Venture Capital: Deutschland steht sich selbst im Weg
Die deutsche VC-Szene rappelt sich langsam auf. Doch Geld allein löst die Probleme nicht. Den Deutschen fehlt der Mut zum Risiko.
Sowohl Unternehmensgründer wie auch Venture Capitalisten (VC) haben viel Ähnlichkeit mit spielenden Kindern in einer Sandkiste. Den Kopf voller Visionen bauen sie mit Feuereifer an Burgen – erst nicht viel größer als ein Sandkuchen, später dann komplett mit Mauer, Zinnen und Burggraben. Viele solcher Gebilde bröckeln schon während der Entstehung, einige wenige dagegen schaffen es zu solider und ungeahnter Größe. Gelungene Projekte wie der VoIP-Spezialist Skype sorgen am Ende auch bei denjenigen für leuchtende Augen, die das Unternehmen weder gegründet noch unterstützt haben.
Trotz der gemeinsamen Leidenschaft ist es für Jungunternehmer und VC-Geber oft schwer, zueinander zu finden. Gerade in der absoluten Anfangsphase, in der es kaum mehr als eine Idee gibt, wird kaum eine Venture-Capital-Firma ihr Geld zur Verfügung stellen. “In dieser Phase haben wird dauernd mit VCs gesprochen, im Endeffekt hat es dann aber zwei bis zweieinhalb Jahre gedauert, bis wir Erfolg hatten.” Jan Hichert hat gemeinsam mit zwei Freunden im Jahr 2000 die Firma Astaro gegründet, die Komplettlösungen für Netzwerksicherheit vertreibt.
Bis zum Einstieg der Venture Capitalists stammte das Geld hauptsächlich aus Quellen, die Hichert als “FFF-Funding” zusammenfasst – Family, Friends and Fools. Dank dieser Unterstützung machte Astaro bereits einen Umsatz von zwei Millionen Euro und hatte mehrere Preise abgeräumt, als das Risikokapital dann doch noch floss. Zu diesem Zeitpunkt ging der Aufbau des Unternehmen in die nächste Phase, sagt Hichert im Gespräch mit silicon.de. Eine Phase, in der es vor allem um Geld, weniger um gute Ratschläge ging. “Das wichtigste am Venture Capitalisten ist schon das Scheckbuch. Den Rat, wie man ein Softwareunternehmen am besten aufbaut, kann man sich zur Not auch woanders holen.” Allerdings, so räumt er ein, bei der Größe, die Astaro heute erreicht hat, sei die Deal-Erfahrung und das Know-how eines VCs viel Wert.

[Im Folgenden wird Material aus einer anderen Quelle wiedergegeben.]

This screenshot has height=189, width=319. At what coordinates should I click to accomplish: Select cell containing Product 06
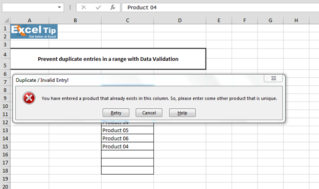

Börsen versprühen Optimismus
Mit Insight Venture Partners und Wellington Partners haben die Astaro-Gründer einen amerikanischen und einen deutschen Risikokapitalgeber hinter sich. Das ist deshalb bemerkenswert, weil deutsche Venture Capitalisten nicht gerade dicht gesät sind. Eine Gründungseuphorie sorgte in den Jahren 1995 bis 2000 für jährliche Wachstumsraten von 85 Prozent. Das Platzen der Dotcom-Blase hat den noch jungen Markt dann drastisch zurückgeworfen – in den USA waren die Auswirkungen aufgrund der langen Tradition vieler VCs nicht ganz so dramatisch.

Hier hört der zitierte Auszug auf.